As NAPW’s detailed response (PDF) shows, all four cases discussed in the video rest on explicit fetal-separateness theories. ALL did get one thing right: providers do say that they resort to court order because of malpractice fears. For example, an attorney for the hospital in another case featured in the NAPW video, the Angela Carder case, noted that the decision to call an emergency hearing about the rights of the fetus was influenced by malpractice concerns, stating that “of course, we admit the spectre of liability. We make no bones about it.”
As any women who have been told that if they do not accede to doctors’ recommendations they will, in effect, be responsible for killing their baby know, the fear of malpractice liability—justified or unjustified—can be cloaked in the best interest of the fetus. This shifts the onus from the medical provider (who should engage in careful informed consent counseling, perhaps even providing the opportunity for the pregnant woman to sign waivers documenting her understanding of the relative risks and benefits) to the pregnant woman (who must now “prove” her merit as a mother by consenting to unwanted surgery).

* [Data section]

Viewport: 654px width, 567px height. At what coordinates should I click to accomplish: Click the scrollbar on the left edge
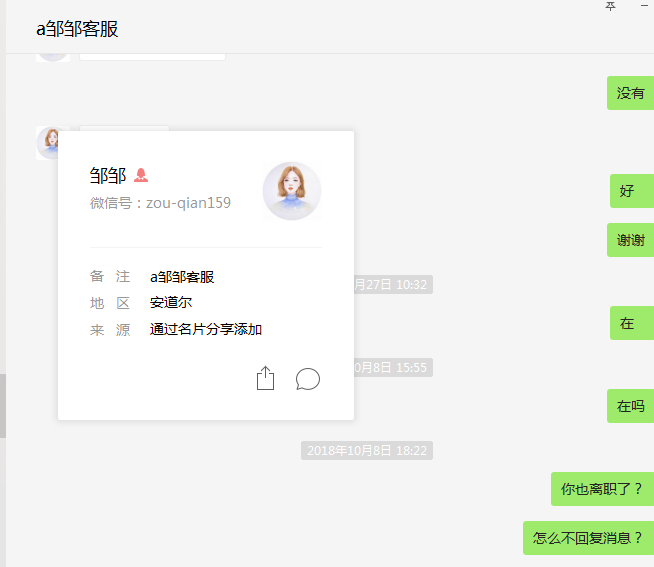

==

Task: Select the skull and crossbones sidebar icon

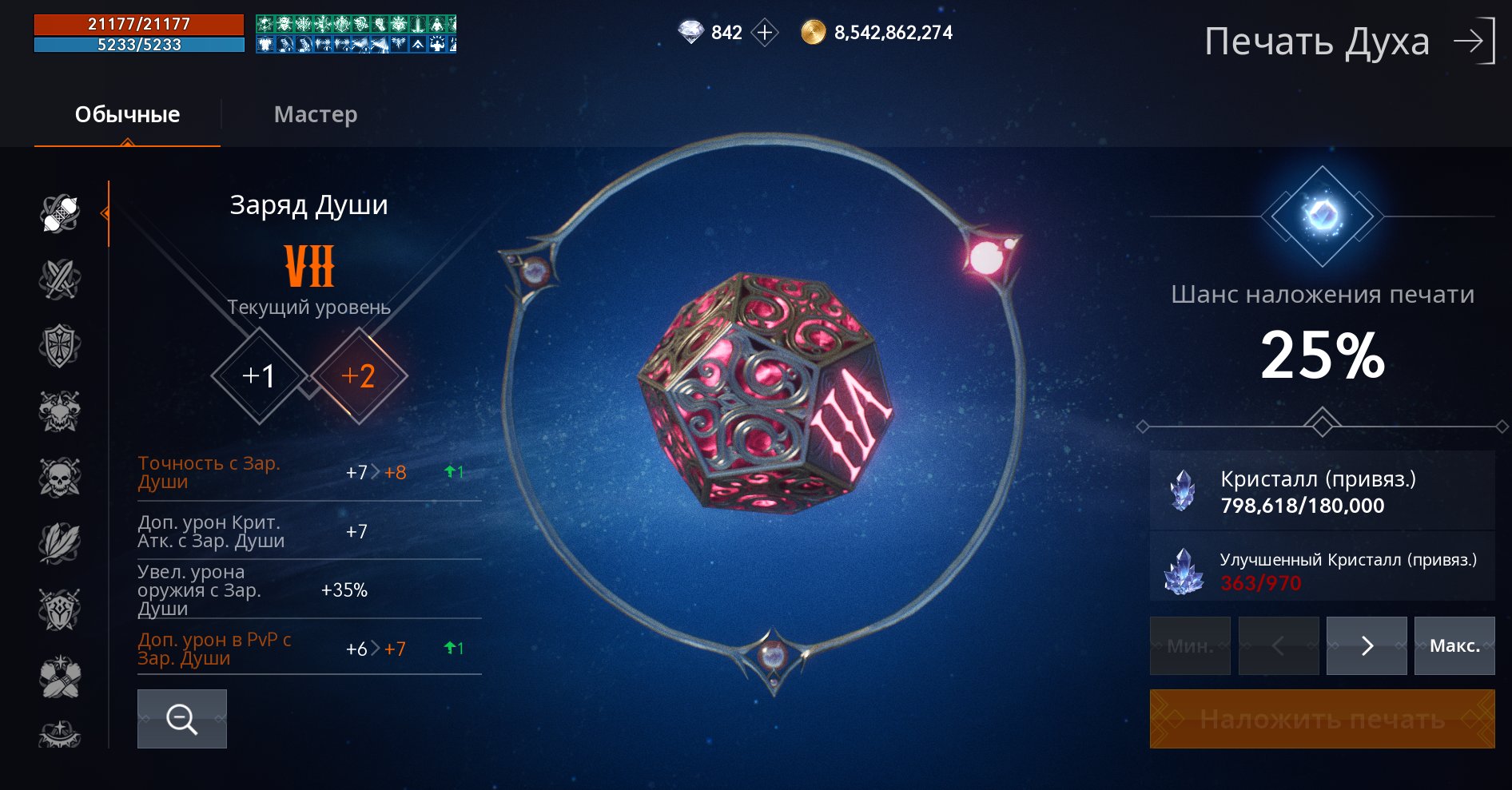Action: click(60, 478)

* [Instructions]
a - List each distinct term in the passage on malpractice fears in pregnancy care that is written entirely in capital letters.
b - From the passage on malpractice fears in pregnancy care, output the text between "As any women" and "to unwanted surgery).", inclusive.

* [Responses to the tasks]
a - NAPW, PDF, ALL

b -
As any women who have been told that if they do not accede to doctors’ recommendations they will, in effect, be responsible for killing their baby know, the fear of malpractice liability—justified or unjustified—can be cloaked in the best interest of the fetus. This shifts the onus from the medical provider (who should engage in careful informed consent counseling, perhaps even providing the opportunity for the pregnant woman to sign waivers documenting her understanding of the relative risks and benefits) to the pregnant woman (who must now “prove” her merit as a mother by consenting to unwanted surgery).